Writing is building, but with words. Showing your students how to write gives them the tools to build a strong foundation. Helping them figure out how to write
well is how you help them create castles and skyscrapers and anything else they can imagine. Keeping these key strategies in mind while teaching your elementary school students to be effective writers will help you, in turn, teach them more effectively.
1: Read a Variety of Texts
As T.H. White once advised, “Read. Read everything you can lay hands on!” It’s no secret that reading will help your students improve their writing skills, but when their reading selection is limited, so are the benefits. Reading a wide variety of texts allows your elementary students to see a myriad of writing techniques in action and study how different uses of voice, figurative language and other elements affect the impact of their experience as they read. In short, the more diverse their reading materials, the more strategies and concepts they’ll pick up along the way allowing them to implement, and even experiment with, in their own work.
2: Read Aloud Together
Words are meant to be heard, not just seen. Most kids learn to read by listening to someone read to them, and many adults enjoy listening to audiobooks or podcasts. Listening isn’t just entertaining—it can help improve reading comprehension as well as teach your elementary students about the cadence of different words and sentence structures. Listening to someone read can help them pick up on rhythms and rhymes they may miss when reading silently to themselves, while having your students read aloud is a chance for them to practice correct pronunciation as well as hone critical reading and thinking skills.

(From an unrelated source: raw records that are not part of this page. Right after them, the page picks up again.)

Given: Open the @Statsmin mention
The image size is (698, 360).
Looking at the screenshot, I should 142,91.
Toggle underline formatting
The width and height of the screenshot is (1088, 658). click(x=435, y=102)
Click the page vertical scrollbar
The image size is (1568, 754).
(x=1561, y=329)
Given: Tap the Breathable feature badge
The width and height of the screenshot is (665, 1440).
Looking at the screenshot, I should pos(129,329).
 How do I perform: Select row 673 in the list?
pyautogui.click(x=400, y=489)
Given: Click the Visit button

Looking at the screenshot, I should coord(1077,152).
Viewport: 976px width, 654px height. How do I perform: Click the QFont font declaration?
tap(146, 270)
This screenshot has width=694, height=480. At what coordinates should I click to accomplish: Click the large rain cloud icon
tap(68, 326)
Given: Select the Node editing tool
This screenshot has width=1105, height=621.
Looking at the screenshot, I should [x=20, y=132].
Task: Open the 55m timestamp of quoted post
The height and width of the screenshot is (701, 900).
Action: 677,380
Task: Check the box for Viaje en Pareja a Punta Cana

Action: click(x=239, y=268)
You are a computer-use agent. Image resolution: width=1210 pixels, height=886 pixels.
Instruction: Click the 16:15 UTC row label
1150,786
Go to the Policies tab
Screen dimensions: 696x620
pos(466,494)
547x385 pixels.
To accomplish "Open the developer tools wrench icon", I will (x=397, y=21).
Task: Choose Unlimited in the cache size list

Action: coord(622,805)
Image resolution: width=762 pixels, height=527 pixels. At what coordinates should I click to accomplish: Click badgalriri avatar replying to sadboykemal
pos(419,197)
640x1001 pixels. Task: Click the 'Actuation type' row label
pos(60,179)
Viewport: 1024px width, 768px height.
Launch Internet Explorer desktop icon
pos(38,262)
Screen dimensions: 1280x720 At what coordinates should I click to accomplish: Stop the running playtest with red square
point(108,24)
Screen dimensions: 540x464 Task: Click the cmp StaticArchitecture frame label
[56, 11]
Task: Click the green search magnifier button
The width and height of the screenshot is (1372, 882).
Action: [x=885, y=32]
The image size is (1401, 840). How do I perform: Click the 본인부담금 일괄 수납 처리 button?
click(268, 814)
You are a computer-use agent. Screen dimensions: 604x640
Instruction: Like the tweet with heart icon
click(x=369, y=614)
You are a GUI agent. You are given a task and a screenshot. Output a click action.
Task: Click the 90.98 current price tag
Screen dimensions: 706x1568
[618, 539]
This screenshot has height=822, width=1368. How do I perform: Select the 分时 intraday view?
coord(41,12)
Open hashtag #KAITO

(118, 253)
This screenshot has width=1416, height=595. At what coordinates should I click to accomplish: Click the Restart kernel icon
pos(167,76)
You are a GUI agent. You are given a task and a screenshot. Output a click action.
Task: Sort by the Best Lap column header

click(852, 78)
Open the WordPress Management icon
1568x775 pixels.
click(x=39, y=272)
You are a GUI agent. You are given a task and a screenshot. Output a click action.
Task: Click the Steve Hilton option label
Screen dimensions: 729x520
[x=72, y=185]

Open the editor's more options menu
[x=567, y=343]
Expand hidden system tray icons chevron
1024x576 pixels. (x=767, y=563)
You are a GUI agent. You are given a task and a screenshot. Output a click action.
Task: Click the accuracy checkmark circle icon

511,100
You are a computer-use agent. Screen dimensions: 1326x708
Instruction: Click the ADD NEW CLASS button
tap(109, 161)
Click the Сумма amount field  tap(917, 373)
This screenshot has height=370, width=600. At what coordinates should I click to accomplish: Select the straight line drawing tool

3: Encourage Collaboration
Your students have a lot to learn from you—but don’t forget that they can learn a lot from each other, too! When practicing writing or editing, try pairing up students who need a little extra help with the more advanced writers in your class and asking them to peer edit each other’s work. Or, you can ask your elementary students to form small critique groups they’ll work with throughout the school year in order to become more effective writers together. Even professional authors join writer communities and associations in order to keep learning and growing—why not have your students follow their good example and learn a little something about teamwork in the process?
4: Put Writing in Context
To bring out the best in your young writers-in-training, make sure they know the value and benefits of writing beyond getting a good grade or doing well in school. For any given assignment, be sure they know who they’re writing for, and for what purpose. It can even be helpful (and can double as a fantastic reading or research assignment) to explore instances when writing changed someone’s life—or even the world—for the better. Inspirational and informative stories like
The Freedom Writers Diary or
Johann Gutenberg and the Amazing Printing Press help put your lessons into context and
motivate your students to write more effectively and enthusiastically than ever.